The United Nations and European Union jointly expressed condemnation towards the United States on Friday following the execution of convicted murderer Kenneth Smith in Alabama. Smith’s death marked the first utilization of nitrogen asphyxiation, a controversial and untested method, reigniting the ongoing debate surrounding capital punishment.
Alabama Attorney General Steve Marshall defended the execution, stating that “justice has been served,” while UN human rights chief Volker Turk, the EU, and US civil liberties groups voiced horror and concern over the novel approach.
Volker Turk, denouncing the untested method as potentially amounting to torture, asserted that the use of nitrogen gas raised questions about cruel, inhuman, or degrading treatment. Ravina Shamdasani, spokeswoman for the UN human rights office, emphasized the suffering evident during Smith’s execution, advocating for an end to the death penalty, labeling it an anachronism unsuitable for the 21st century. The EU, a staunch opponent of the death penalty, labeled the nitrogen gas execution as “a particularly cruel and unusual punishment.”

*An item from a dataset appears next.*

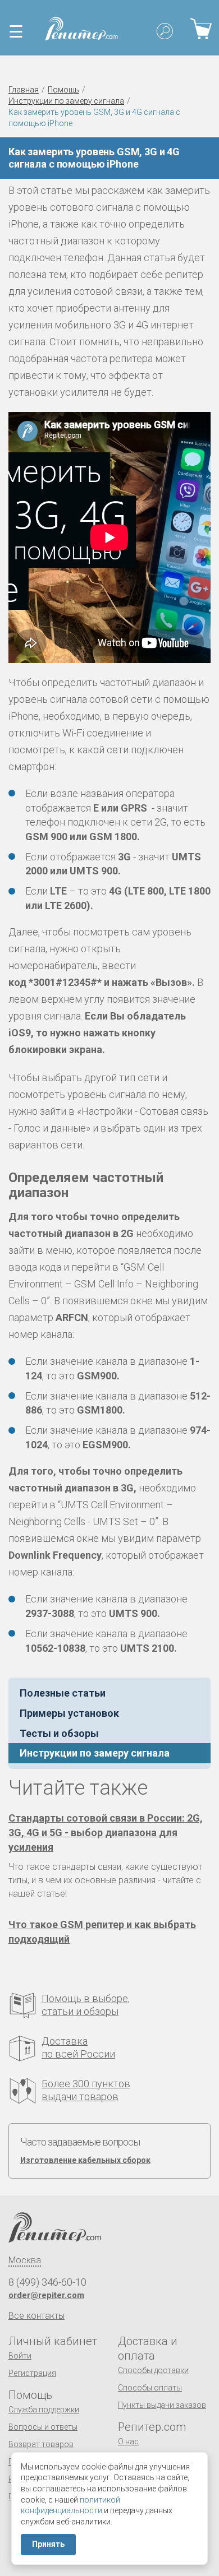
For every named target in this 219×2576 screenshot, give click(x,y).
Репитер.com (152, 2427)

Yasmin Cader of the American Civil Liberties Union strongly criticized the gruesome manner of Smith’s death, emphasizing the need to abolish the death penalty instead of devising new and more heinous execution methods. Smith, 58, convicted for the 1988 murder-for-hire of Elizabeth Sennett, experienced visible distress during the execution, described by local news outlet AL.com as two to four minutes of writhing and thrashing, followed by five minutes of heavy breathing.
The execution was marked by Smith’s last words, where he accused Alabama of causing humanity to take a step backward. The botched execution attempt in November 2022, coupled with the Supreme Court’s rejection of his appeals, added controversy to the case. With 24 executions in the United States in 2023, all by lethal injection, Alabama’s approval of nitrogen hypoxia, shared by Oklahoma and Mississippi, raises concerns. The American Veterinary Medical Association’s recommendation for sedation in animal euthanization using nitrogen was notably absent in Alabama’s protocol, despite the state defending it as “perhaps the most humane method of execution ever devised.”
Despite the emotional toll on Smith’s family, speaking through Elizabeth Sennett’s son Mike, the execution drew attention to the broader debate on the death penalty in the United States. With 53 percent of Americans supporting the death penalty for murder convictions, the Gallup Poll reflects the lowest level since 1972. While capital punishment has been abolished in 23 states, six others have imposed a hold on its use, adding to the complexity of the ongoing national discourse on the matter.